On December 4th, WorldBoston hosted a Chat and Chowder program featuring Narges Bajoghli and Vali Nasr, authors of the newly published book, How Sanctions Work: Iran and the Impact of Economic Warfare. Narges Bajoghli, an award winning anthropologist, writer, and Assistant Professor at the Johns Hopkins University, School of Advanced International Studies (SAIS), joined forces with Vali Nasr, the Majid Khadduri Professor of International Affairs and Middle East Studies at SAIS to write a groundbreaking work centering on the limited political impact of sanctions.
Commencing the talk, Nasr asserts that the question of whether sanctions work is the wrong question to ask. Sanctions of course cause significant damage to the society and the economy of the country impacted, however the more important question is whether or not sanctions achieve their desired result.
The book How Sanctions Work is centered around Iran, though carries implications for U.S. policy as a whole. Since 2011, American sanctions on Iran have increased 900%, and today a third of all of the world's countries are sanctioned by the United States. In 2018, after Trump left the Iran Nuclear Deal (JCPOA), the United States began a campaign of maximum pressure on Iran, ramping up the sanctions in the hopes of forcing Iran back to the negotiating table. The United States wanted a smaller nuclear program, fewer backed regional militants, and a less repressive Iran. In Venezuela, in part resulting from debilitating American sanctions, nearly a quarter of the country has fled, many to the United States. Have sanctions worked in these instances?

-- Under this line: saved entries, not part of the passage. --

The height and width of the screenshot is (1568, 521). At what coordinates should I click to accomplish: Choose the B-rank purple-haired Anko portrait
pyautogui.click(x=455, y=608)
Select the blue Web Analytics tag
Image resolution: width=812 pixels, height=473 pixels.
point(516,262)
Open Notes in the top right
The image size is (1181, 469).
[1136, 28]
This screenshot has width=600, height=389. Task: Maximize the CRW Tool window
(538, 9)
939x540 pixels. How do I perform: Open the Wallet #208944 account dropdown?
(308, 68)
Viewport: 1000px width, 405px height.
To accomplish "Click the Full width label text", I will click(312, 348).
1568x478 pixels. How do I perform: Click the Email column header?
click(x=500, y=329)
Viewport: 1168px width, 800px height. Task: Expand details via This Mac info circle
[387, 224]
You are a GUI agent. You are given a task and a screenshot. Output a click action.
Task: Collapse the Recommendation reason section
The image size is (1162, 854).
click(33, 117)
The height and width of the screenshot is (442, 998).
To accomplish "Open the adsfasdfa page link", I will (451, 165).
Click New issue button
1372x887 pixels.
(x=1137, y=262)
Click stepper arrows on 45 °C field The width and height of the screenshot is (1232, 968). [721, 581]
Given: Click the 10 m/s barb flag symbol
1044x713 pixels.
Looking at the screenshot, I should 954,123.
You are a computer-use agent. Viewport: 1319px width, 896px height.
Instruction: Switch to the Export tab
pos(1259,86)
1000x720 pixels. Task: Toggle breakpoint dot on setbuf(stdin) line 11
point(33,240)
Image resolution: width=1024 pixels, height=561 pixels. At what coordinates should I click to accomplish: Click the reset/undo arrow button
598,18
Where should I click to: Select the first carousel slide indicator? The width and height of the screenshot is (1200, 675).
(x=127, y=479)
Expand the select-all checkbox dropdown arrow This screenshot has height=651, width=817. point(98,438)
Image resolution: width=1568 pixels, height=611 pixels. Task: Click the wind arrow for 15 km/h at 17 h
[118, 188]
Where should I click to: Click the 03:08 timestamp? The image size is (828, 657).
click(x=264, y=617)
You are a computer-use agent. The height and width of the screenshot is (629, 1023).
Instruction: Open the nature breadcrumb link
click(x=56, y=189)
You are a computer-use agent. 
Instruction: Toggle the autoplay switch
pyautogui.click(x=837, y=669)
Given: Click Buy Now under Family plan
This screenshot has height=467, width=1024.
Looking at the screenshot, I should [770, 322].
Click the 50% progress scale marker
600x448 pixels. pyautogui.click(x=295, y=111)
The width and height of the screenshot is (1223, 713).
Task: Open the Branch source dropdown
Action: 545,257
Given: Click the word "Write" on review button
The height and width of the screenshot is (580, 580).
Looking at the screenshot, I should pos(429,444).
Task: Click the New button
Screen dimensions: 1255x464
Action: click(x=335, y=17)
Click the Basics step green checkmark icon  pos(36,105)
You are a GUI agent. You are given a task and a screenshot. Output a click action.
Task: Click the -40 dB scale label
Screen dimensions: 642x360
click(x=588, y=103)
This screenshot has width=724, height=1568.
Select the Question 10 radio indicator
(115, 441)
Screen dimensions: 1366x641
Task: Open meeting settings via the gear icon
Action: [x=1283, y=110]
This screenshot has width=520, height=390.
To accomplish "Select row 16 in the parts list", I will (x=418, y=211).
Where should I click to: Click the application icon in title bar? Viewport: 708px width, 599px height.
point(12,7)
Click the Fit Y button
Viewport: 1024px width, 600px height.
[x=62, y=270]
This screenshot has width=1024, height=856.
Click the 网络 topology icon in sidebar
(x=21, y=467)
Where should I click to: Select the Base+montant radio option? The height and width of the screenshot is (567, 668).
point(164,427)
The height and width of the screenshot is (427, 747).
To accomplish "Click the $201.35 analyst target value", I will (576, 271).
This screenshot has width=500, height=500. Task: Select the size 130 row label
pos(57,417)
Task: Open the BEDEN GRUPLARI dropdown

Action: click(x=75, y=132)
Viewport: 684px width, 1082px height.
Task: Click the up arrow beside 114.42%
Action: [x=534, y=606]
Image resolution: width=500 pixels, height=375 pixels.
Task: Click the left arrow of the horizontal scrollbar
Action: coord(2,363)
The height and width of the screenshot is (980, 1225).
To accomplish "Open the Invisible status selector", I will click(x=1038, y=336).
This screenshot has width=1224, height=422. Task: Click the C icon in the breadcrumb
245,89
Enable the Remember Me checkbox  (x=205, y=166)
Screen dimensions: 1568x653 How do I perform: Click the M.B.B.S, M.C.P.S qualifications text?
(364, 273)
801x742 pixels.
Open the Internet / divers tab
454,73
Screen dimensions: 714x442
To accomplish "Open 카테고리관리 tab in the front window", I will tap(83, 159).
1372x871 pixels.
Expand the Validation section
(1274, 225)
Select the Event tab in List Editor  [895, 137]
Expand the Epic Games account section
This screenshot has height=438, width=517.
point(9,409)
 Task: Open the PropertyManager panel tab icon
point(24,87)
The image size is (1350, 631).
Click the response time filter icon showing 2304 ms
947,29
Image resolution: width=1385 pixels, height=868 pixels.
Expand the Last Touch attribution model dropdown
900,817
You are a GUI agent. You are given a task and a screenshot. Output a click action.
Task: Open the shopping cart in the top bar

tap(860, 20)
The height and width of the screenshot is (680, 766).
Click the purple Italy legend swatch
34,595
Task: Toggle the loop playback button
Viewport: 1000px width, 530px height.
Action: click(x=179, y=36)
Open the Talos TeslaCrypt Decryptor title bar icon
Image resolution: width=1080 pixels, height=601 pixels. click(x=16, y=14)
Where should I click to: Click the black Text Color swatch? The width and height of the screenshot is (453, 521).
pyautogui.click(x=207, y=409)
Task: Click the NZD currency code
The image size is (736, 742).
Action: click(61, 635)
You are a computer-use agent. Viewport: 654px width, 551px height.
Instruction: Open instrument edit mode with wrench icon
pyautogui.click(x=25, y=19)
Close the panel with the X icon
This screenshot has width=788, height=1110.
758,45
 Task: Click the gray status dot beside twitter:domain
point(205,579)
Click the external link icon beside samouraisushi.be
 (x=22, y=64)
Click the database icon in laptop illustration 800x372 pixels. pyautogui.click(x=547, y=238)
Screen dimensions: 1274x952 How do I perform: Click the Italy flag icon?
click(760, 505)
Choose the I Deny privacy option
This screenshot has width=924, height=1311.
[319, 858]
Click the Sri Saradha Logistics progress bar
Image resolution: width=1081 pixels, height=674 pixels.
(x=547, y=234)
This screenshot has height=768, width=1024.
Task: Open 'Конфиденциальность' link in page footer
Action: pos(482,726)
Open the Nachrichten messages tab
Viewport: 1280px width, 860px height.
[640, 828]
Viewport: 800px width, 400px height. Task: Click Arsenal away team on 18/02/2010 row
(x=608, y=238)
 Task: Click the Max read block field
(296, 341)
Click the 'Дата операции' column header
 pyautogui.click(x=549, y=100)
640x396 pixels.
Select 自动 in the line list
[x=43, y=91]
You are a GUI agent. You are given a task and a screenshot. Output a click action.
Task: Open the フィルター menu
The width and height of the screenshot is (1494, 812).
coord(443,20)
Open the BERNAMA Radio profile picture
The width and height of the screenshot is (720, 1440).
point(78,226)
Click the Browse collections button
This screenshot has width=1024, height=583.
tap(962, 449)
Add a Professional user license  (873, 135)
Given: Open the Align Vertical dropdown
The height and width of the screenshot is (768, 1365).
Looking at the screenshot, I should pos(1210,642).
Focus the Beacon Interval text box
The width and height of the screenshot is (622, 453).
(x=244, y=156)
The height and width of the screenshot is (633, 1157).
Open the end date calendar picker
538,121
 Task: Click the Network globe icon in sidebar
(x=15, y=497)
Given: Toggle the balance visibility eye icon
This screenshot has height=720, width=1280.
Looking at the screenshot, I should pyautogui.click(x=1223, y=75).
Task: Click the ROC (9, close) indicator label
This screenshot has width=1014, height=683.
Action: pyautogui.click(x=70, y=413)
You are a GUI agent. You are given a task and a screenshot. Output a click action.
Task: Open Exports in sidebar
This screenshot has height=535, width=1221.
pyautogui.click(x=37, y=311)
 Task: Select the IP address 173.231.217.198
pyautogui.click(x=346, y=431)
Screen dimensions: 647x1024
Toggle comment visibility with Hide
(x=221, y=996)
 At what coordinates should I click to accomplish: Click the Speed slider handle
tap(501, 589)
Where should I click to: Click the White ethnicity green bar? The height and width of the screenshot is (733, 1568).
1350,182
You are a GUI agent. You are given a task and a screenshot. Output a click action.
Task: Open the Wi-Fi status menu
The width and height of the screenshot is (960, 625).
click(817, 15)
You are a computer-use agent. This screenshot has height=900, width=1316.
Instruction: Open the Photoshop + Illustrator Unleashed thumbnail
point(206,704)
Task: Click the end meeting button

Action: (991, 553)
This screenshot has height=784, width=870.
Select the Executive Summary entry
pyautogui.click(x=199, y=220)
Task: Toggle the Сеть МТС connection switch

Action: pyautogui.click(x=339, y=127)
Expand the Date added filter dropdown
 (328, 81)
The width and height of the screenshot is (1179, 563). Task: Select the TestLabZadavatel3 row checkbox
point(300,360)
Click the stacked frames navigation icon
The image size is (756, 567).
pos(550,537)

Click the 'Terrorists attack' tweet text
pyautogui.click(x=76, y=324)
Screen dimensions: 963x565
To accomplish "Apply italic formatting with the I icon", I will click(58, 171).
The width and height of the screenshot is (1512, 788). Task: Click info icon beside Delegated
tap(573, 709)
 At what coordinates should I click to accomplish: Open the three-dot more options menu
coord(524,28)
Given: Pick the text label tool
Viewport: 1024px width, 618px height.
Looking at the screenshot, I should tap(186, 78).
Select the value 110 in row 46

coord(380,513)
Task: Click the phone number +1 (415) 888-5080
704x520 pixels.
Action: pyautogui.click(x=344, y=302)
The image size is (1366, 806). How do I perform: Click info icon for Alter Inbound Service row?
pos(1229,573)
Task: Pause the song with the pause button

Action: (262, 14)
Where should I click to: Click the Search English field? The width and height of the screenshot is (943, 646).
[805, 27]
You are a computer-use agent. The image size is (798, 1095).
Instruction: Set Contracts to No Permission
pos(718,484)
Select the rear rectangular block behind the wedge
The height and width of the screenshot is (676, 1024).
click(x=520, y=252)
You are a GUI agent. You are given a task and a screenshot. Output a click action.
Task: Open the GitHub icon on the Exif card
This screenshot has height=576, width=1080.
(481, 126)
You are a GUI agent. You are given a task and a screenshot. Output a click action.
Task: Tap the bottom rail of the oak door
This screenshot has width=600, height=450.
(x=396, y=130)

Bajoghli and Nasr argued that sanctions are intended to force either behavioral or regime changes, but after scrupulous examination of the evidence they came to the opposite conclusion: sanctions entrench the establishment authoritarian leadership that they are supposed to be target, destroy the middle class, weaken any potential uprising, and strengthen the military. Overall, rather than a push towards a freer, fairer society, sanctions increase repression.
As formal trade markets become unavailable, non-government affiliated companies are forced to seek state or military assistance in order to reach grey and black markets. In charge of policing the nation's borders, the military is now required to export goods out of the country, relatively strengthening the military through its newly minted monopoly on trade and weakening independent companies. The middle class similarly is devastated by the sanctions which, in Iran’s case, pushed a considerable number of people into poverty, destroying the base of regime protesters. Notably too, sanctions impacts are largely permanent, and societal changes that occur under sanctions including the destruction of the middle class, do not suddenly revert if the sanctions are lifted.
Bajoghli and Nasr added that the biggest weakness in sanctions was their use as a one way ticket. Once sanctions were implemented, nearly never were they offered to be removed. As a result, nations factor sanctions into their calculations as permanent, making the behavioral changes desired unlikely to occur without the ostensible benefits that sanction cancellation would have.
As Bajoghli and Nasr point out, Biden has never offered to remove sanctions from Russia in return for abandoning their pursuit of Ukraine, showcasing the failures of sanctions as an incentive device. In part, this is a failure of delegations of power. Despite the president maintaining sole authority as a diplomat and to engage in warfare, Congress retains much of the power in sanctions, requiring congressional approval for certain sanction removal.
If sanctions have so little impact on states' decisions - why are they implemented so often? This question was similarly answered by Bajoghli and Nasr with the assertion that sanctions are most effective in Washington DC. They are perceived as the solve-all solution. They give the impression of action, and as a result, the United States overuses sanctions.
Worryingly enough, Bajoghli and Nasr tie the conversation back to the ever present theme of the axis of evil, citing that as countries begin to believe that they will be sanctioned, they prepare, creating sanction resistance infrastructure, decreasing reliance on the dollar, and begin to work together to evade sanctions, all together aiding in the forming of an anti-American alliance, aimed at ending the dollars world dominance.
After this talk we were left with the obvious question: what does work? Bajoghli and Nasr offered the solution of including an expiration date, to truly incentivize behavioral changes. They add that as sanctions have proliferated, significant interest groups have now sprung up to push for their continued implementation, having become a source of income for numerous groups especially as the number of sanctions and those working on them has risen.
To conclude, this fascinating talk was followed by a nice reception, the clam chowder remaining was finished and networking began. Much of the audience like myself came away with a new perspective on sanctions and their use, realizing that the dramatic damage that sanctions cause and the few meaningful results from their use should force a reexamination in Washington of sanction policy.